円高警戒で売り優勢に、業績先行き見通しに不安感

著者:冨田康夫
投稿:2016/07/05 19:42

明日の東京株式市場見通し

 6日の東京株式市場は、外国為替市場での円相場の動向を気にしながらの神経質な推移となりそうだ。7月に入って1日、4日とほぼ102円台後半の狭いレンジで推移していた円相場が、きょうは101円台後半に上昇するなど円高・ドル安方向に進行しはじめたことに懸念が広がっている。買い手控え姿勢が強まるなかで、日経平均株価は続落となりそうだ。

 市場関係者からは「現在発表が続いている2月期決算の第1四半期(3~5月)の企業は小売り、外食、サービスなど内需系が多いため、比較的円高に伴うマイナス影響は少ないが、今月下旬から本格化する3月期決算会社の業績見通しには不安感がつきまとう」との見方が出ていた。
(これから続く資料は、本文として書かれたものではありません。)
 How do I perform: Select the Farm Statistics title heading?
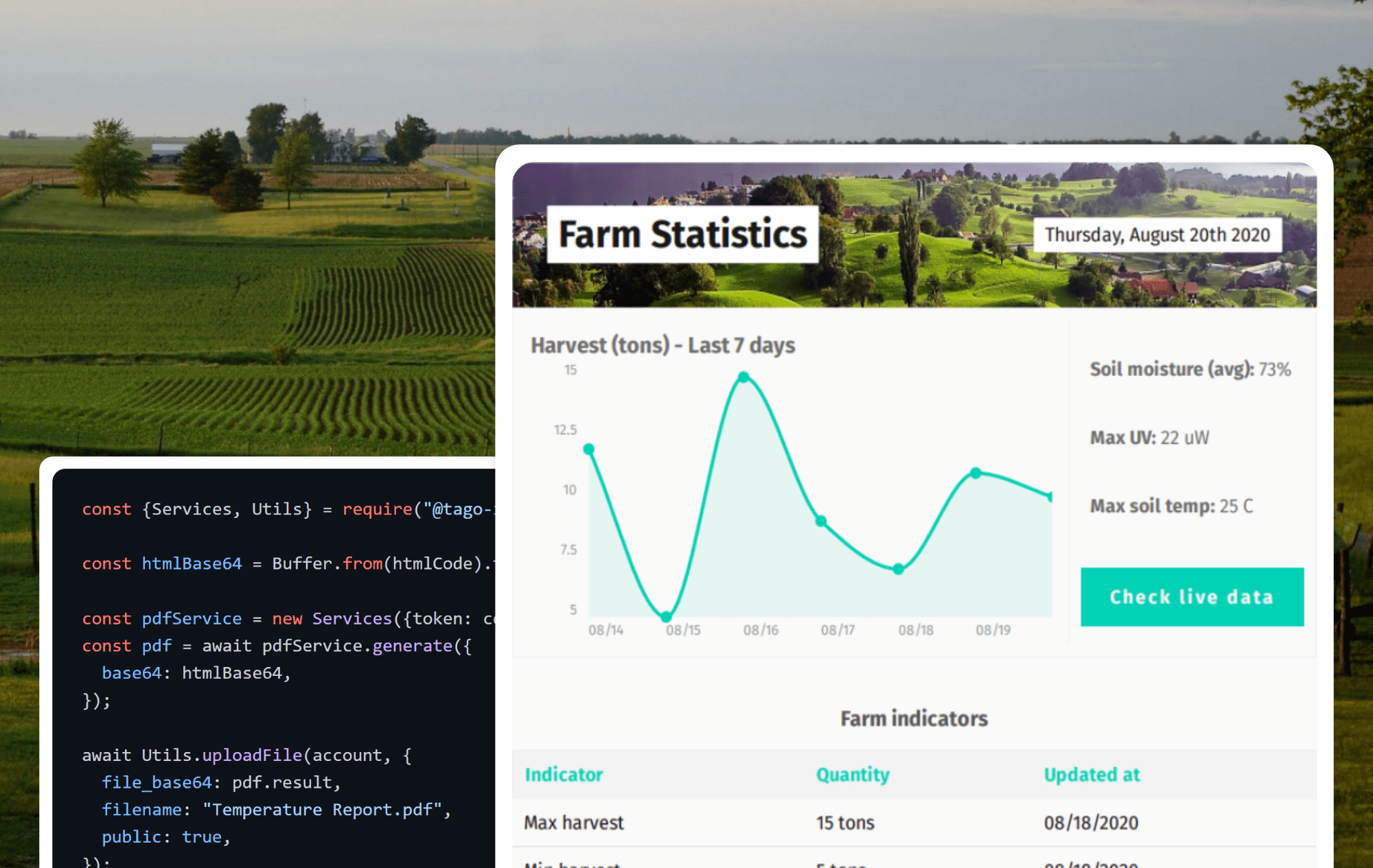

 5日の東京株式市場は、日経平均株価が前日比106円47銭安の1万5669円33銭と7日ぶりに反落した。東証1部の売買高は、15億7847万株と連日で今年の最低を更新するなど、薄商いが際立った。

5日の動意株

 免疫生物研究所<4570>=後場ストップ高。
この日正午ごろ、アルツハイマー病特有のアミロイドβ立体構造に特異的な抗体を開発したと発表しており、これを好材料視した買いが入っている。今回の開発は、京都大学農学研究科入江一浩教授、千葉大学大学院清水孝彦准教授、および京都府立医科大学大学院医学研究科徳田隆彦医学研究教授らとの研究グループと共同で、アルツハイマー病(AD)の原因物質と考えられているアミロイドβタンパク質(Aβ42)において、神経細胞に対して毒性を持ちやすい立体構造を標的とする抗体「24B3」を開発し、その成果が英国の学術誌「Scientific Reports」に掲載されたというもの。

 トリドール<3397>=後場一段高で新値追い。
同社はきょう、6月度の月次売上高を発表。全業態の既存店売上高は前年同月比8.7%増となり、前月の伸び率(5.3%増)から拡大したことが好感されているようだ。主力の丸亀製麺の既存店売上高は同9.2%増(5月は5.8%増)と堅調に推移。公式アプリをリニューアルし、限定クーポンの無料配信など販促を強化したことで、客数が5月の1.9%増から9.3%増と大きく伸びたことなどが寄与した。

 日本エンタープライズ<4829>=急騰。
同社子会社の会津ラボは4日、日産自動車<7201>と共同で電気自動車をドローンへの給電設備として活用する仕組みを開発し、業務用ドローンへの実用を検証する取り組みを開始したと発表。これが材料視されているようだ。具体的には、会津ラボが会津大学と共同で開発を進めているドローン制御技術「Dronet」を搭載した有線型ドローンを、日産自の「e-NV200」の電源プラグに接続。「e-NV200」の離発着基地からドローンを離陸させ、一定の作業後に帰還させる仕組みを開発する。

 前沢工業<6489>=急伸。
同社は4日の取引終了後、集計中の16年5月期の連結業績について、売上高が288億円から288億3300万円(前の期比0.7%減)へ、営業利益が6億2000万円から8億7300万円(同23.7%増)へ、純利益が1億1000万円から4億4200万円(同12.5%減)へ上振れて着地したようだと発表しており、これを好感した買いが入っている。JV(共同企業体)物件で決算が確定し利益が向上したことに加えて、継続して行ってきた原価低減や経費削減努力で、想定以上の効果があったことなどが要因としている。

 アクセルマーク<3624>=ストップ高。
同社は4日、対戦RPG「ワールドクロスサーガ ―時と少女と鏡の扉―」が300万ダウンロードを突破したと発表。業績への寄与などが期待されているようだ。このゲームは今年4月15日から配信を開始し、6月30日には初の大型アップデートを完了。きょうからは、最強ユーザーを決定するワクサガ最高峰のオンラインバトルリーグ「ワールドクロスリーグ」が開始される。

 グラファイトデザイン<7847>=ストップ高。
きょう日本経済新聞が「ジャパンドローンズ(軽井沢町)は従来の小型無人機(ドローン)より10倍の距離を航行できる垂直離着陸機を開発した」と報じた。記事のなかでエンルート(埼玉県ふじみ野市)が機体を製作したとされており、エンルートにドローン機体のフレーム部品を供給しているグラファイトDに思惑買いが流入しているようだ。